Work task 1> Transcribe the blog post about Scott Fadness from "I began covering" up to and including "7-member town council.".
Work task 2> According to the blog post about Scott Fadness, in what year did he assume office as mayor?
Work task 3> For each statement below, say whether it agrees with the blog post about Scott Fadness, answering yes or no and quoting the words of the post that decide it. (a) Fishers residents voted in a November 2012 referendum to become a second class city. (b) Fadness faces an opponent in the upcoming city election. (c) His first initiative as mayor was public transportation.

Selected passage>
I began covering Scott Fadness in 2012 when starting this blog and covering the Fishers Town Council. Fadness was the town manager at the time, working for a 7-member town council.
His job was to listen during the meetings and respond to what the council wanted the staff to handle. After a long town council discussion on a given issue, Town Manager Fadness would often respond, “You’ve given us some work to do.”
When residents of Fishers voted in a November 2012 referendum to become a second class city, the assumption was Scott Fadness would likely leave for another position somewhere as a town manager or similar job. When that didn’t happen, I suspected there were people in high places encouraging him to become a candidate for Mayor of the new City of Fishers.
He did run and assumed office in 2015. He has been there ever since, and faces no opposition in the upcoming city election, meaning his mayoral term lasts four more years.
When Town Manager Fadness became Mayor Fadness, his priorities and style of governing became clear. His first initiative was mental health, one he continues to advocate to this day. That may seem fairly uncontroversial and I would agree, but there have been residents and families in this city that have benefited.

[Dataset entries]
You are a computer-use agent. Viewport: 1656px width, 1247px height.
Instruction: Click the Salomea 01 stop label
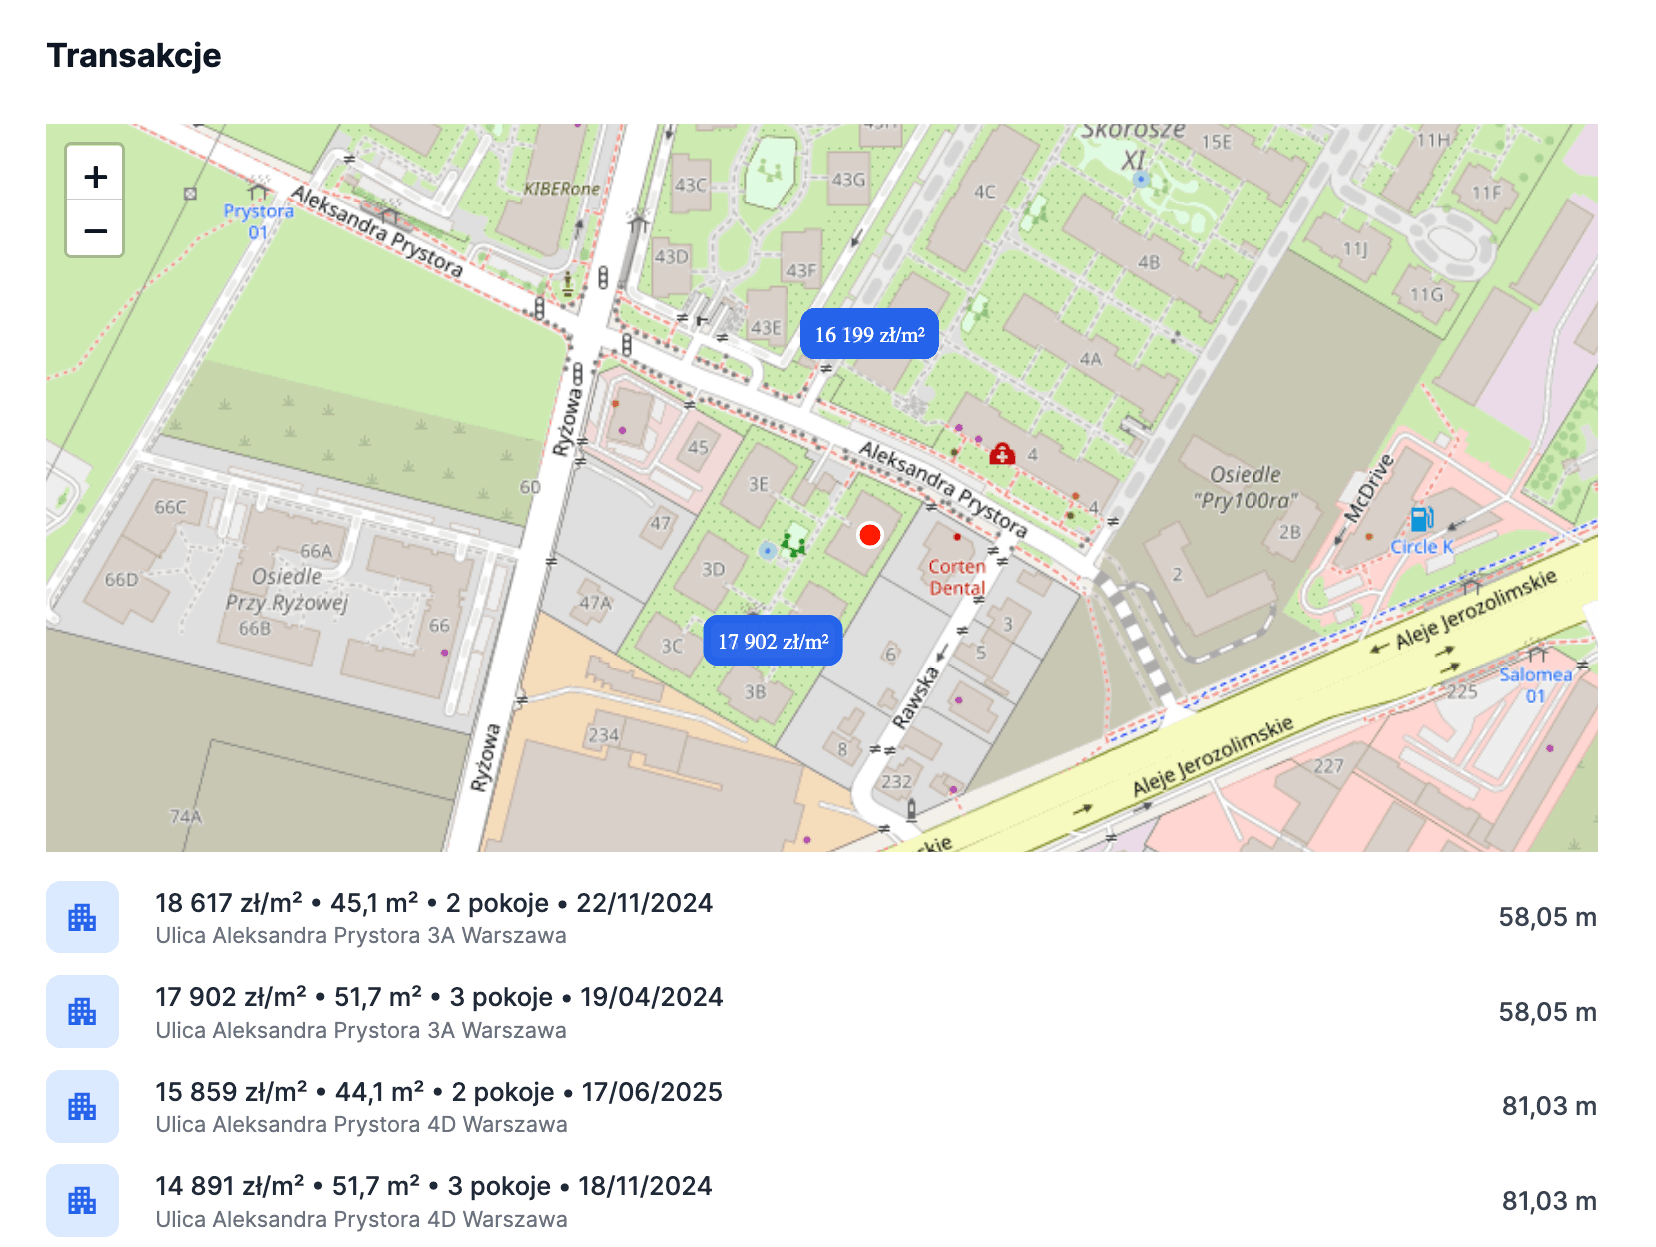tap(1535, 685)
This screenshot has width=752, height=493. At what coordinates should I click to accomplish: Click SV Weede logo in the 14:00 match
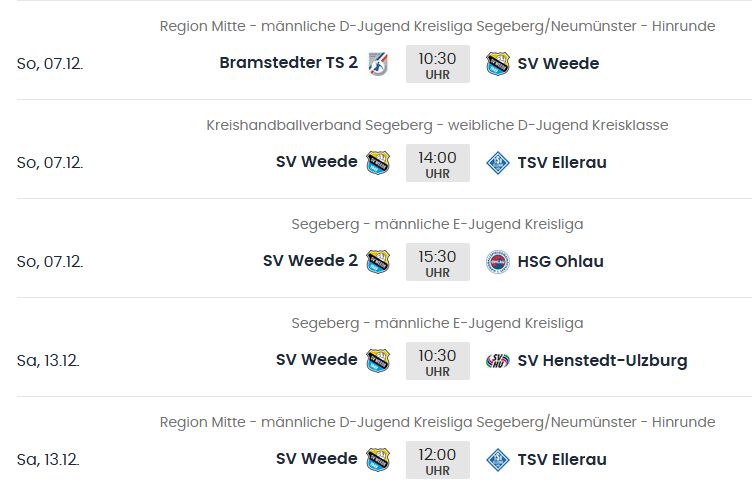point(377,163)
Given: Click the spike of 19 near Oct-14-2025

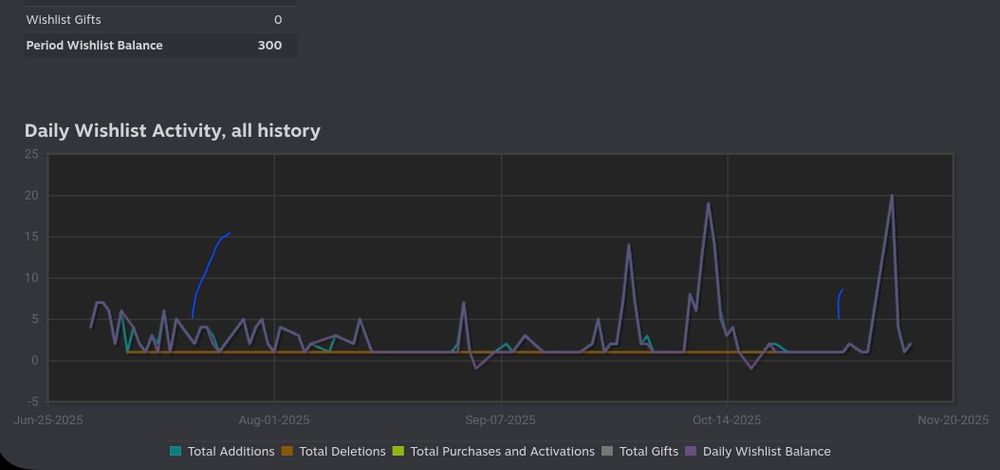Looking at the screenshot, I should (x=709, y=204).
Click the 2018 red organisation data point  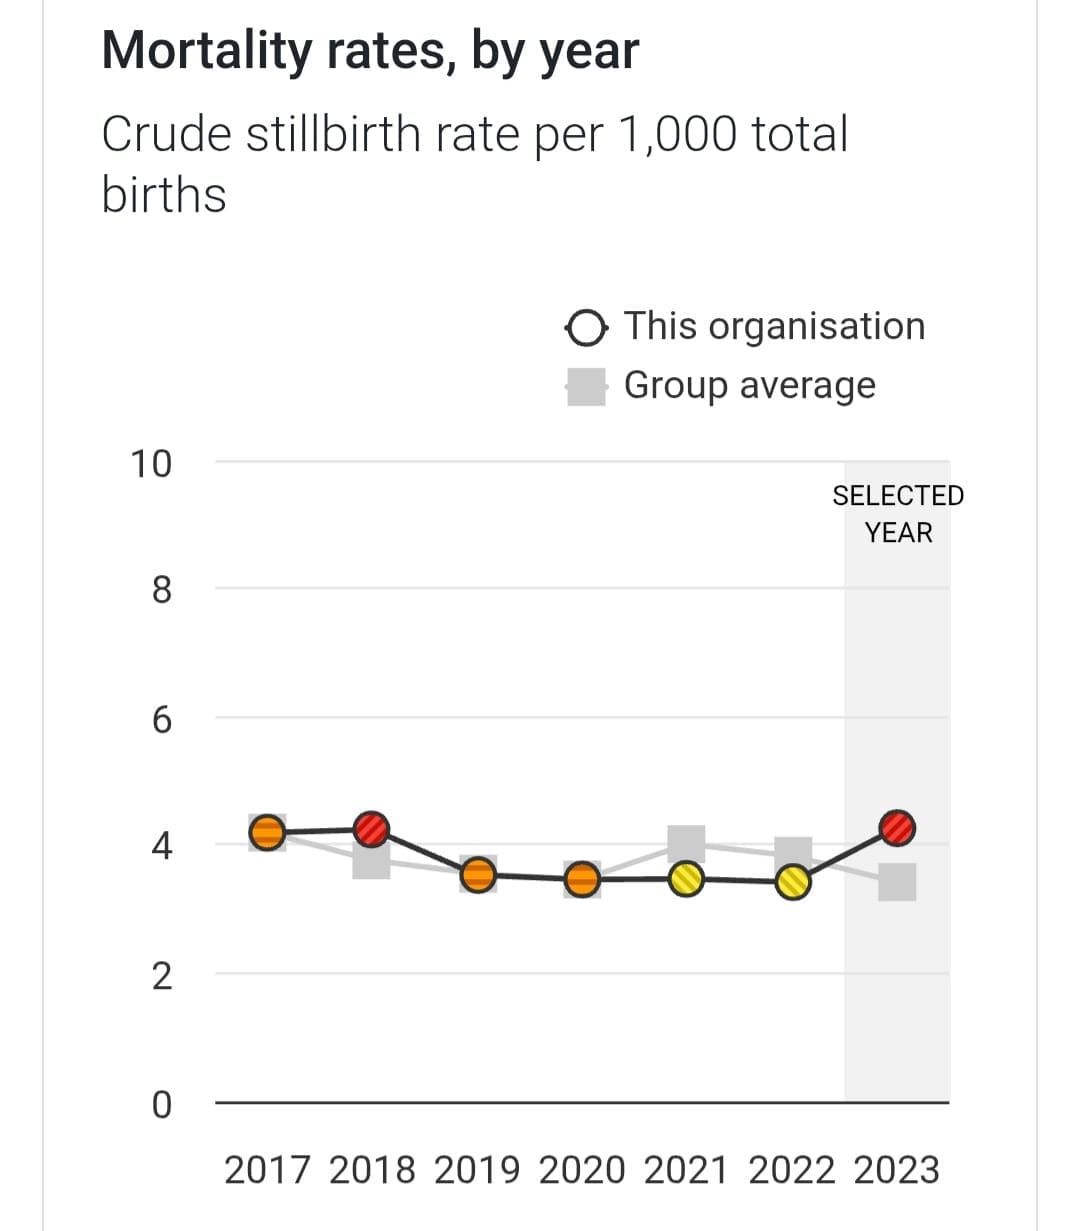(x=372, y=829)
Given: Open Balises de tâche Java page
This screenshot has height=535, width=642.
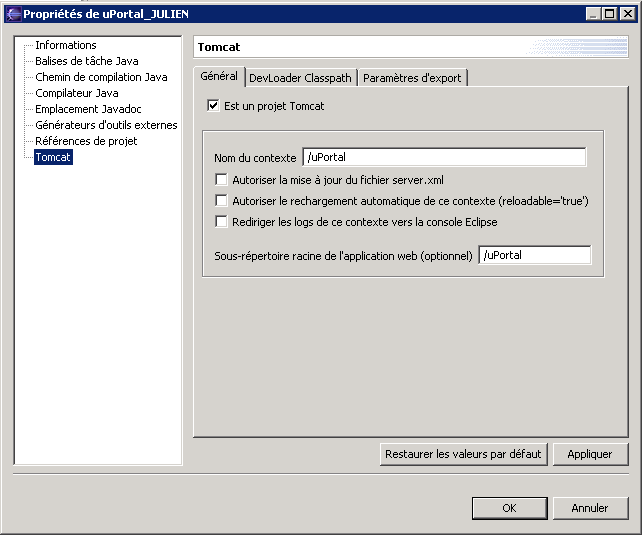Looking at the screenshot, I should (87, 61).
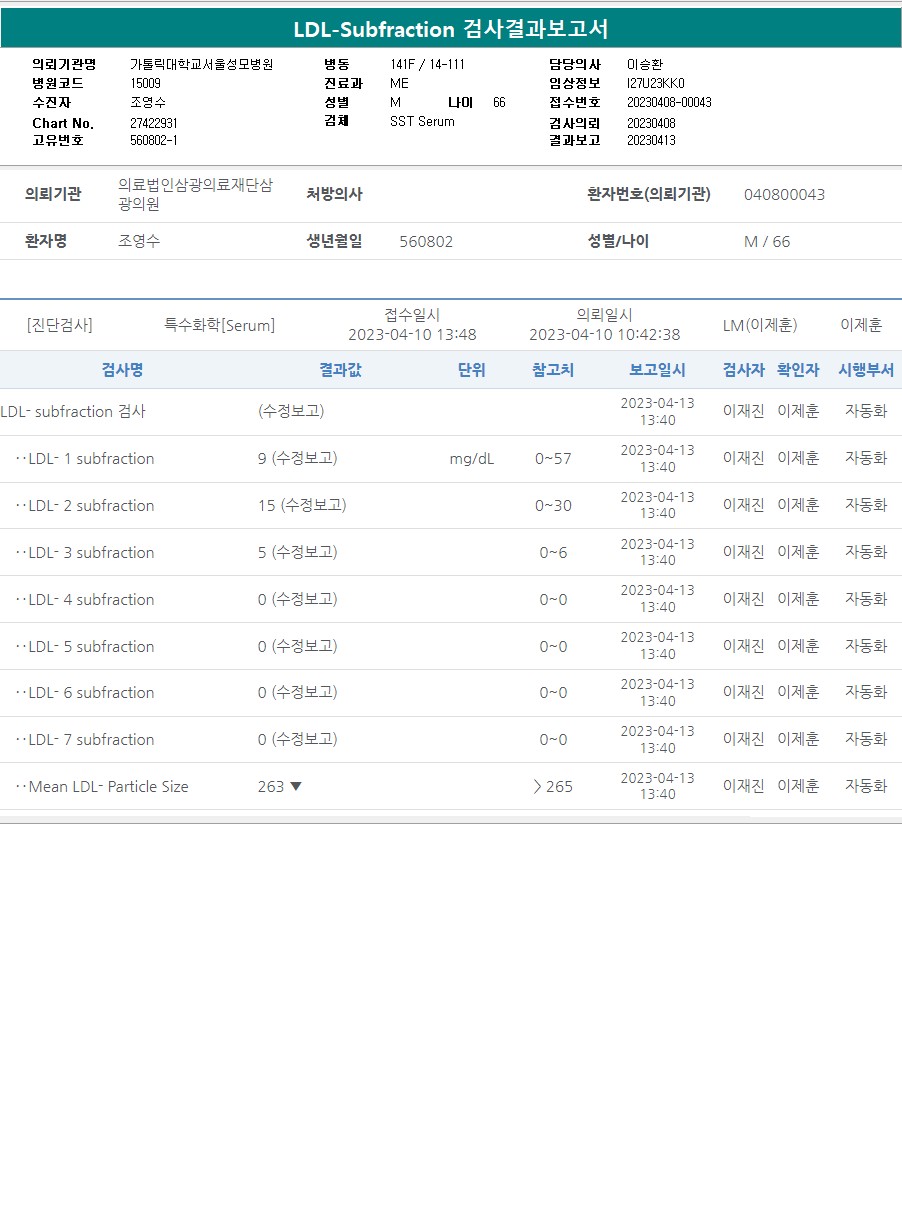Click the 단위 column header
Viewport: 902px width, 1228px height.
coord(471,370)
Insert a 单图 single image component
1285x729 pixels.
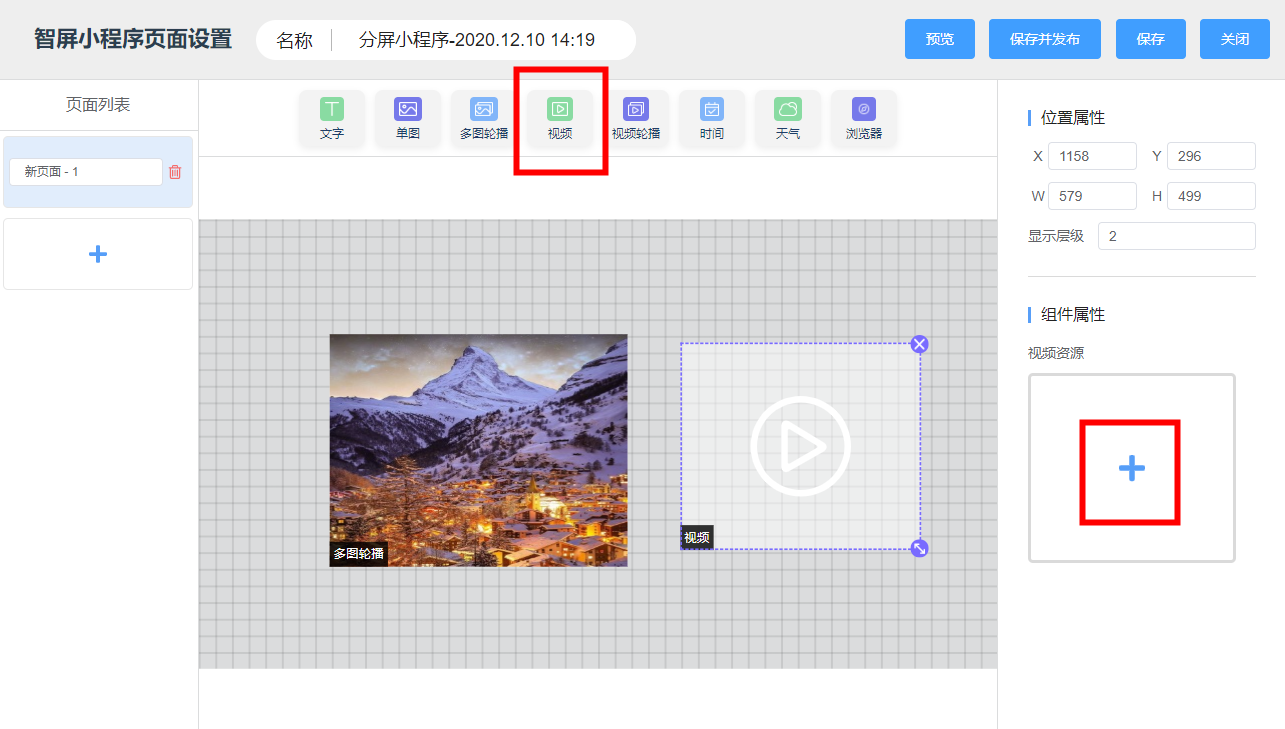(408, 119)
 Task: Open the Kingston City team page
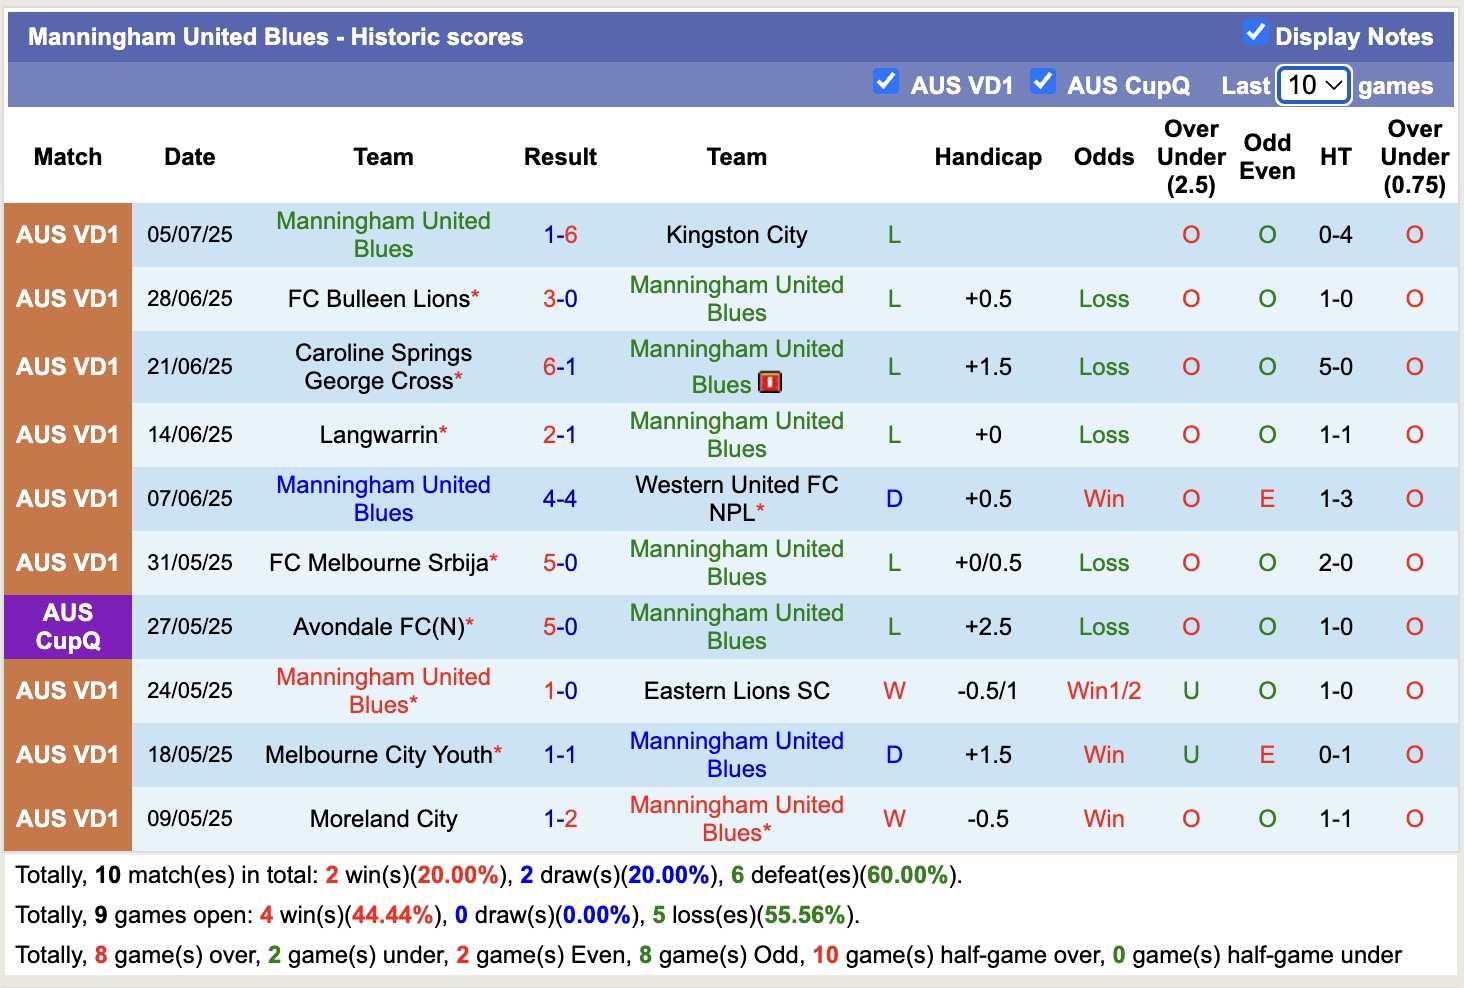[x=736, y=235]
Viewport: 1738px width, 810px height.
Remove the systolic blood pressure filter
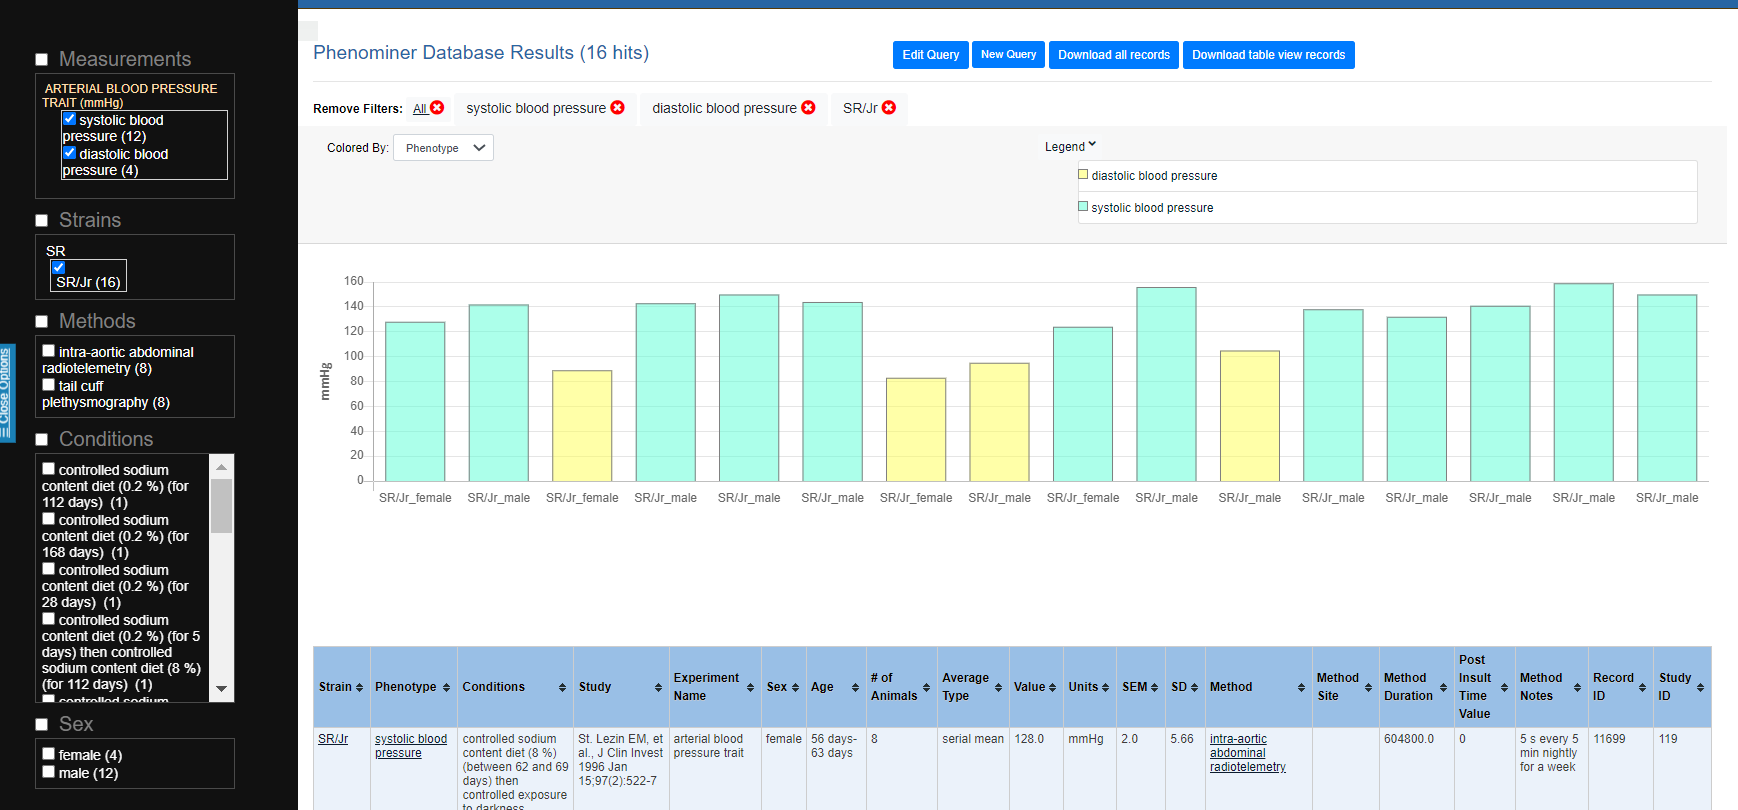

Worked solution 1>
I began covering Scott Fadness in 2012 when starting this blog and covering the Fishers Town Council. Fadness was the town manager at the time, working for a 7-member town council.

Worked solution 2> 2015

Worked solution 3>
(a) Yes: "When residents of Fishers voted in a November 2012 referendum to become a second class city"
(b) No: "faces no opposition in the upcoming city election"
(c) No: "His first initiative was mental health"